▶ **WRITTEN EXERCISE**:
In the passage on PSU and RSU awards, how are dividend equivalents on PSUs accrued, and what determines the cash paid out at the end of the performance period? Answer in one to three sentences.

▶ **SOURCE PASSAGE**:
────
The Compensation Committee of the Board of Directors (the “Compensation Committee”) awards PSUs and RSUs annually. RSUs and PSUs are promises to issue actual shares of common stock at the end of a vesting period or performance period. The RSUs granted to employees under the ALTEIP are based on salary grade and performance and generally vest one-third each year over a three-year period. RSUs granted to non-employee directors also vest one-third each year over a three-year period, however, issuance of vested shares is deferred until separation from Board service. RSUs receive dividend equivalents in cash during the restricted period and do not have voting rights during the restricted period. PSUs accrue dividend equivalents during the performance period based on a target payout, and will be paid in cash at the end of the performance period based on the actual number of shares issued.
────
▶ **RAW DATA**:
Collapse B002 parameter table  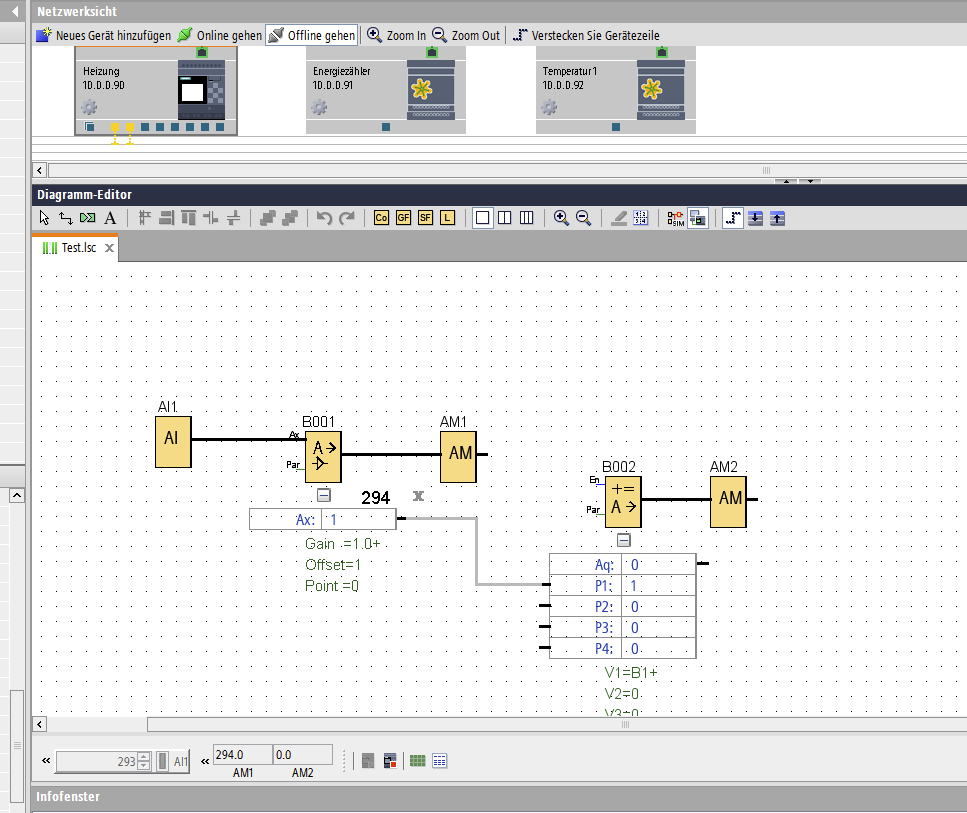coord(623,540)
────
▶ **SOLUTION FOR THIS PROBLEM**:
PSUs accrue dividend equivalents during the performance period based on a target payout. At the end of the performance period, those dividend equivalents are paid in cash based on the actual number of shares issued.